A practical playbook for product teams that need to manage agency retainers using boards, notes, owners, review cadence, and Kanvly AI. It starts from the trigger that recurring client work needs predictable delivery without rebuilding the workflow every month and turns it into a smaller operating habit the team can repeat.

Page-specific fit

Why this resource exists

Scenario trigger: recurring client work needs predictable delivery without rebuilding the workflow every month.

Team pressure: research, roadmap tradeoffs, design feedback, implementation detail, and launch readiness drift apart.

Desired state: retainer work connects scope, recurring tasks, approvals, reporting, and learning.

Measurement: scope clarity, decision age, blocked initiatives, review latency, and rework caused by missing context.

Why manage agency retainers matters for product teams

product teams feel this problem when recurring client work needs predictable delivery without rebuilding the workflow every month. The visible symptom may be missed follow-up, too many meetings, unclear ownership, or context that only one person remembers.

The workspace needs to connect discovery notes, roadmap decisions, delivery cards, and release follow-up without becoming a heavy ticketing system. The playbook should create one repeatable habit that makes the next decision easier, not a new process layer that competes with work.

Operating model

The target state is simple: retainer work connects scope, recurring tasks, approvals, reporting, and learning.

Build the model around four questions: what is active, who owns the next move, what context explains the work, and when will the team review it again?

  • Capture the work in a visible board or page.
  • Attach the note, decision, or evidence that explains it.
  • Assign one accountable owner for the next move.
  • Review blocked, waiting, and stale items on cadence.

Kanvly setup

Use Kanvly boards for movement, notes for durable context, calendar for time commitments, and AI for review or summarization when the workspace already contains enough context.

For product teams, this works best when the setup respects weekly initiative review with a tighter launch-readiness check near release. That cadence keeps the system current without turning every update into a meeting.

Failure modes to avoid

The main failure mode is that every month starts from scratch and hidden client expectations accumulate.

Avoid adding structure that nobody reviews.
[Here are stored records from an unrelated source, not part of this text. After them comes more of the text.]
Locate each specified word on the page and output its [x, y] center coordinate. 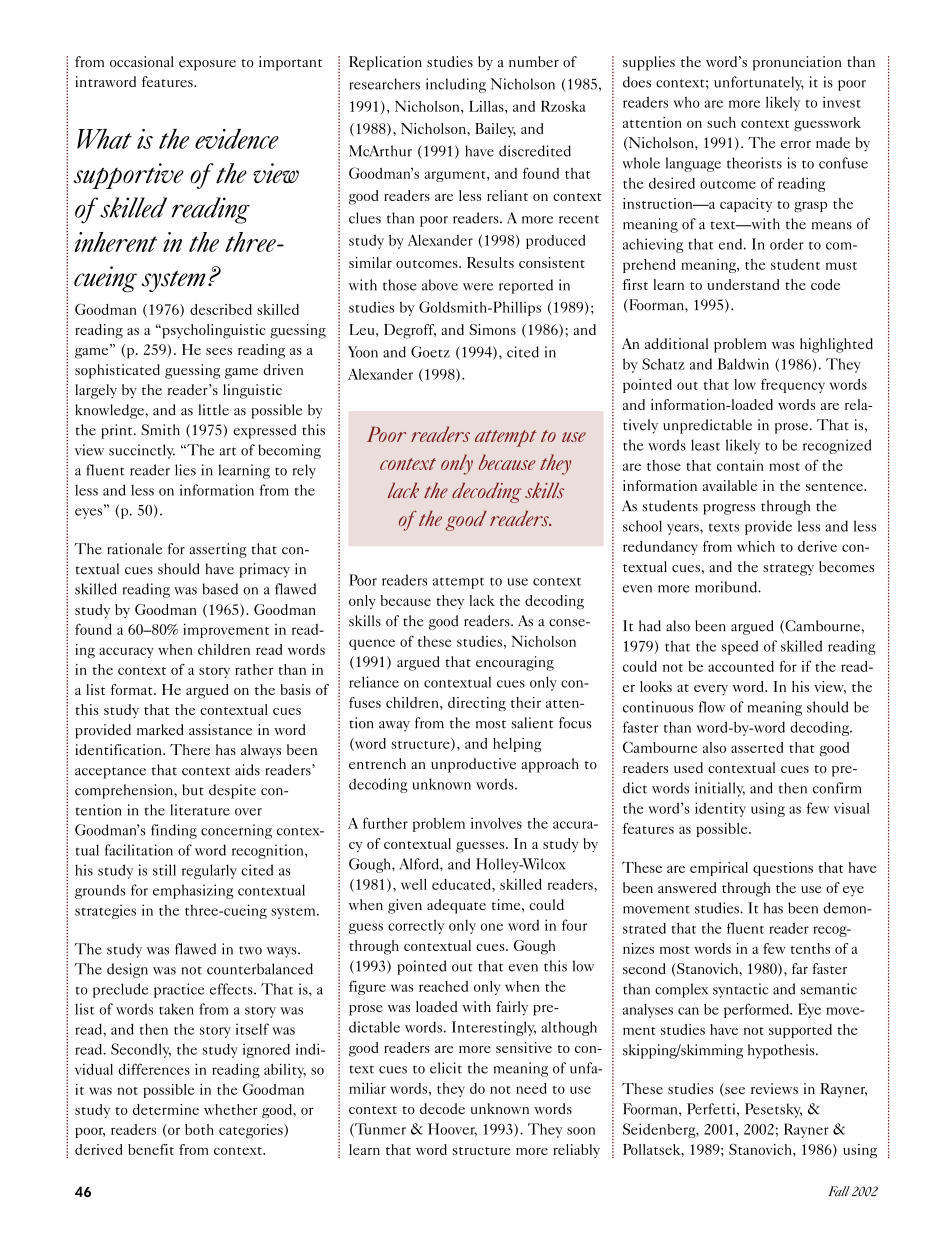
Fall [839, 1191]
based [220, 589]
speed [740, 647]
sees [219, 351]
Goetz [430, 352]
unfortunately [759, 83]
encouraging [515, 663]
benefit [151, 1149]
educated [462, 884]
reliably [576, 1151]
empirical [719, 869]
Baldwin [743, 364]
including [456, 85]
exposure [207, 65]
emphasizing [193, 891]
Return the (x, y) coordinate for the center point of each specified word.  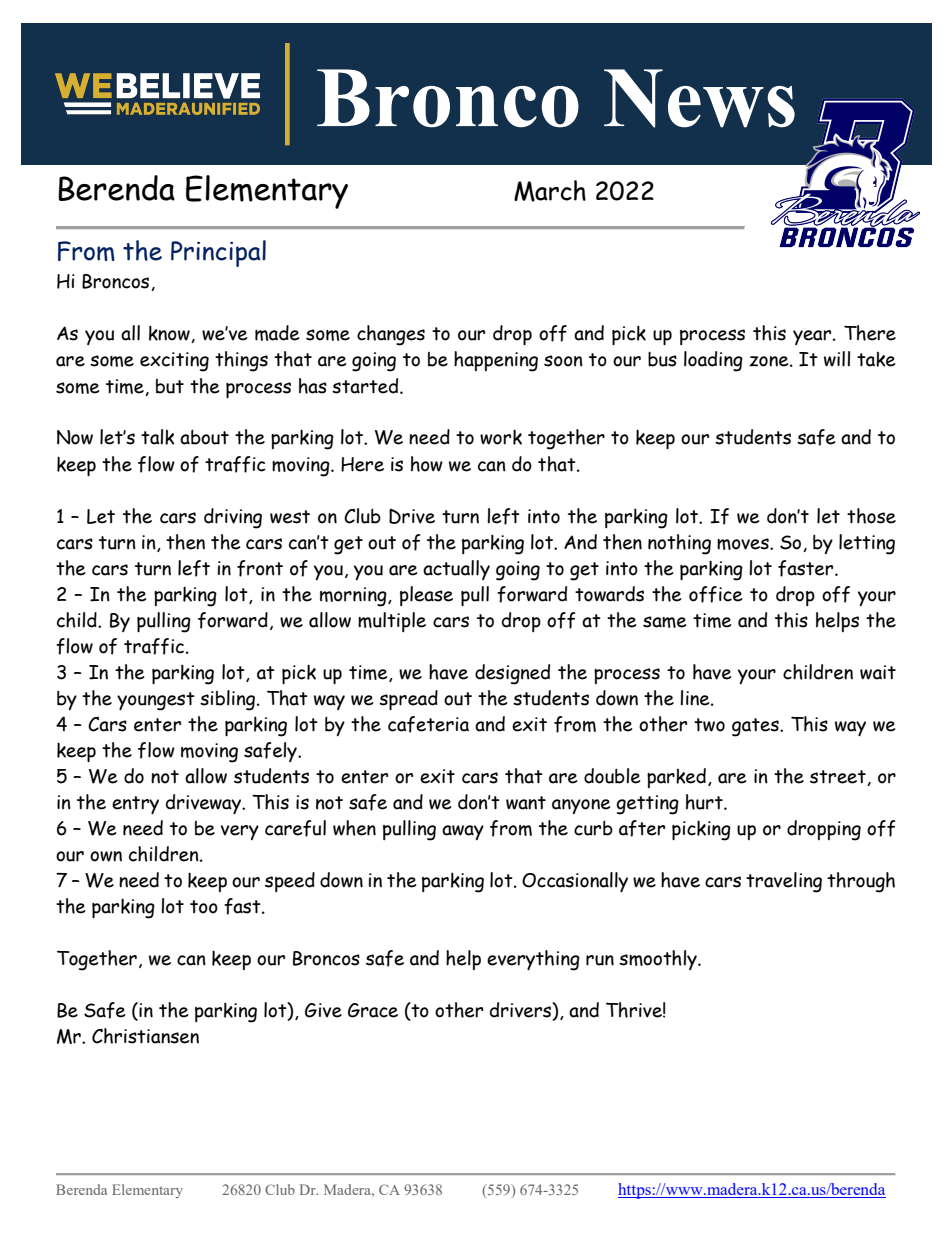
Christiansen (145, 1036)
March (550, 191)
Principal (218, 253)
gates (756, 727)
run (600, 960)
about (204, 437)
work (501, 437)
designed (512, 674)
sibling (229, 700)
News (699, 98)
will (837, 359)
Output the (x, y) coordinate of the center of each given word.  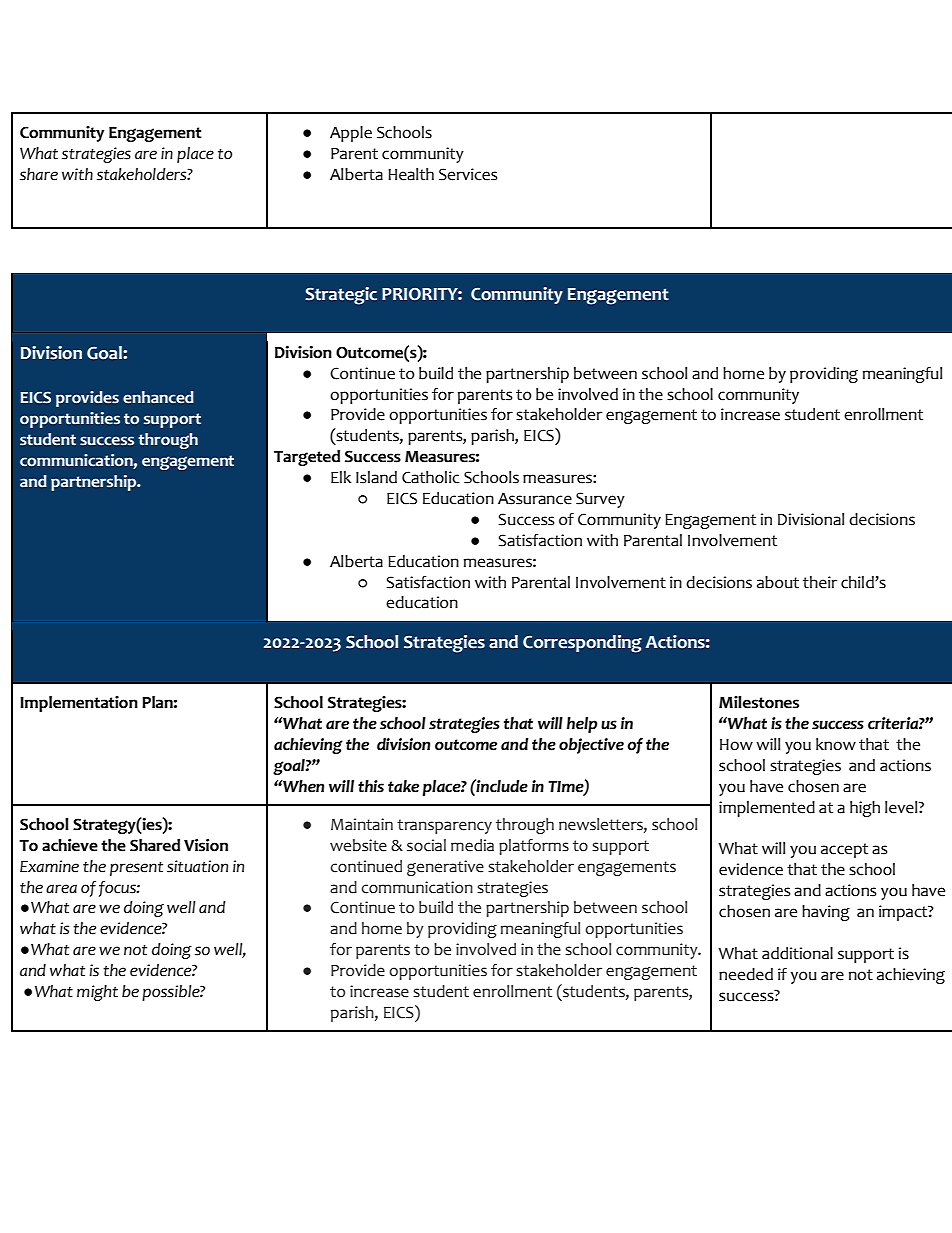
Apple (351, 134)
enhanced (158, 397)
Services (468, 174)
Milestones (759, 702)
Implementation (79, 704)
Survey (600, 500)
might (97, 993)
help (582, 725)
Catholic (431, 477)
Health (411, 174)
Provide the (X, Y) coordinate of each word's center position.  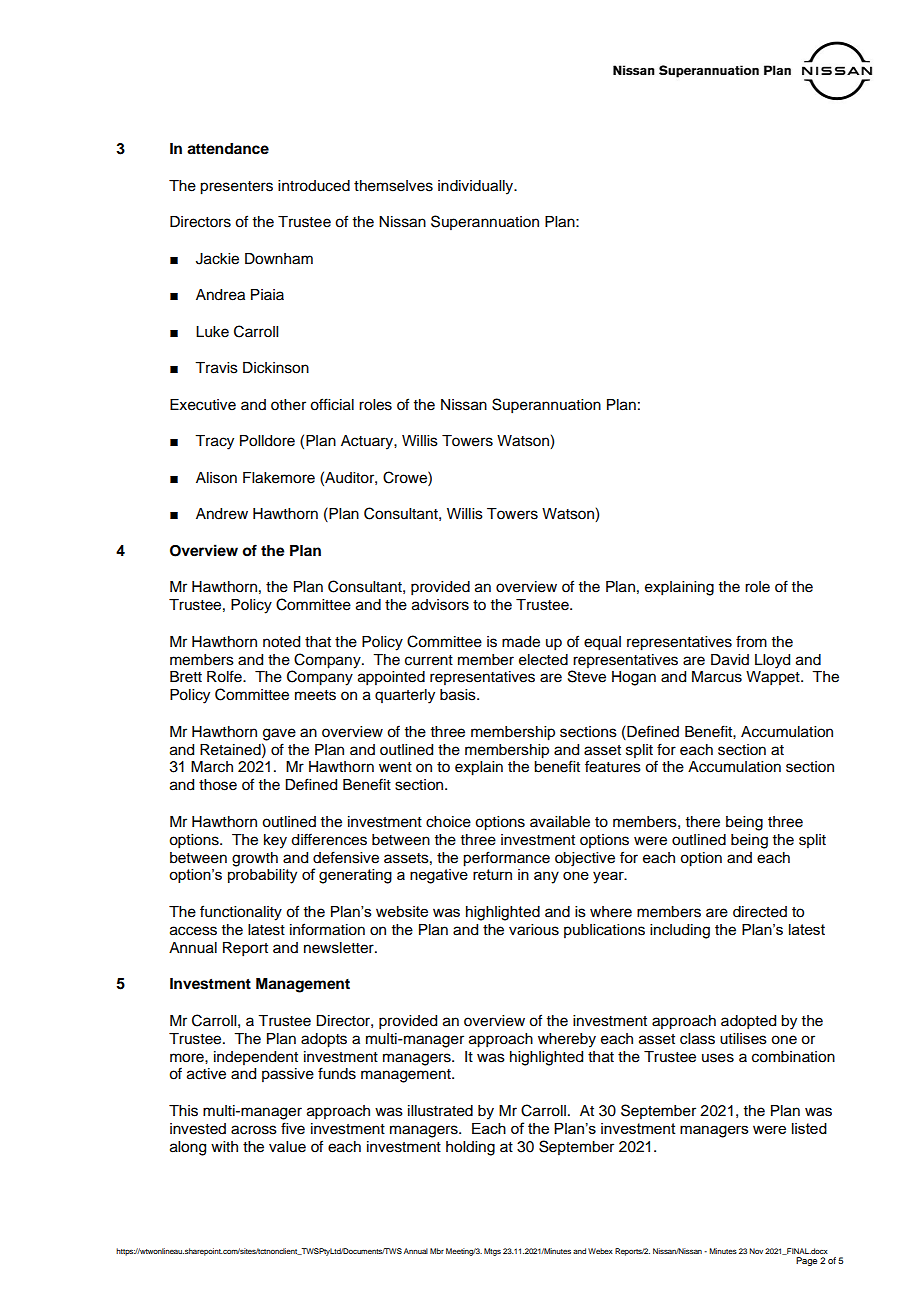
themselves (393, 186)
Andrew (222, 514)
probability (262, 876)
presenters (236, 188)
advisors (440, 605)
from (751, 641)
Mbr (437, 1251)
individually (477, 187)
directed (760, 912)
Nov (756, 1251)
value (287, 1147)
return (492, 874)
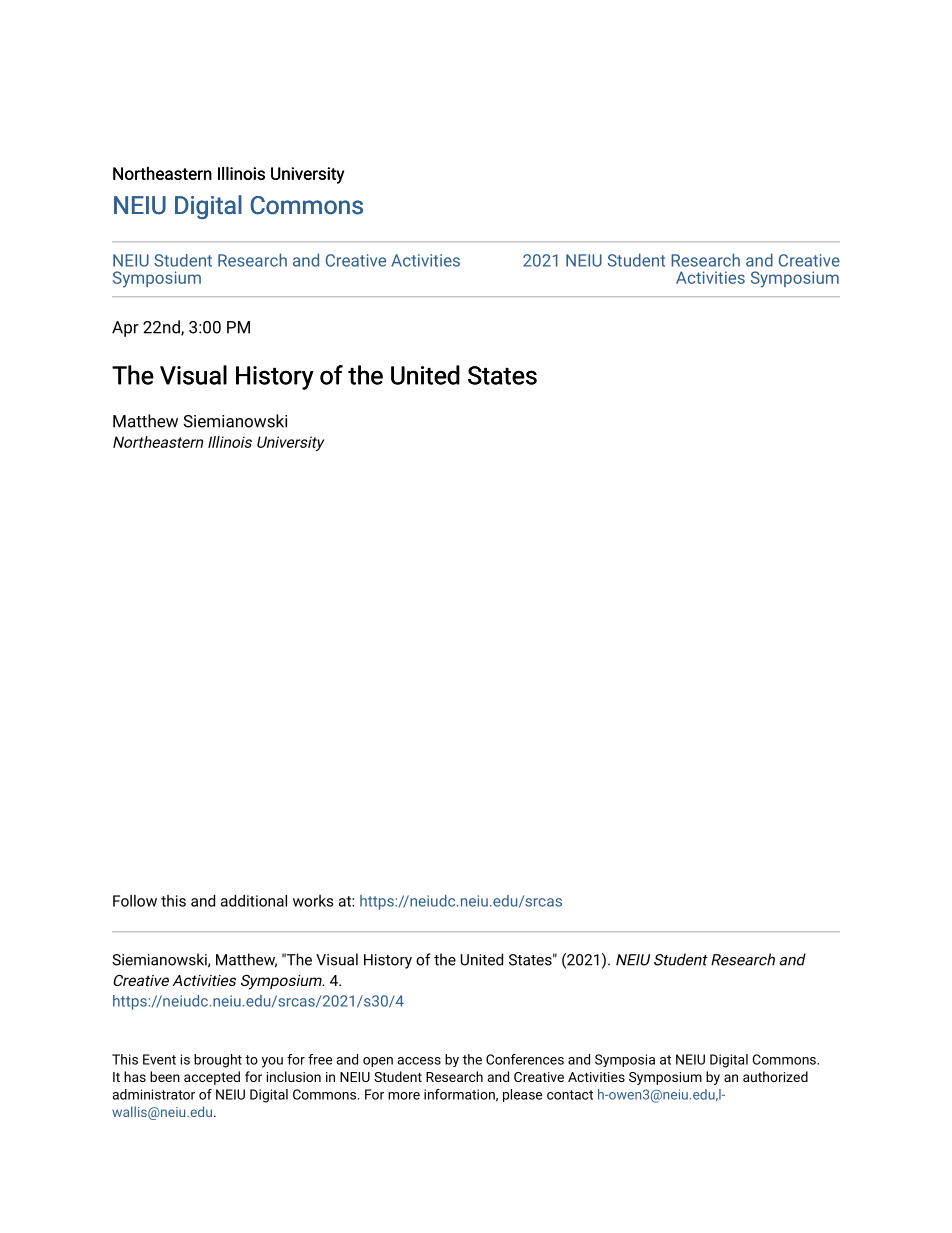  I want to click on additional, so click(254, 901).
If the playbook creates more places to update without improving decisions, reduce it until it fits the team's real rhythm.

  • Too many fields before the workflow is trusted.
  • No owner for stale or waiting work.
  • Notes that are disconnected from active cards.
  • AI output saved without review or source context.

How to measure progress

Use scope clarity, decision age, blocked initiatives, review latency, and rework caused by missing context as the measurement loop. The playbook is working when teammates need fewer reminders and can find the current context without asking for a recap.

If the metric does not improve after two review cycles, inspect where people leave the system and adjust the smallest piece first.

Implementation checklist
  • Name the recurring trigger.
  • Create one visible place for active work.
  • Attach notes and decisions to the work they affect.
  • Assign one next owner.
  • Review the playbook after two cadence cycles.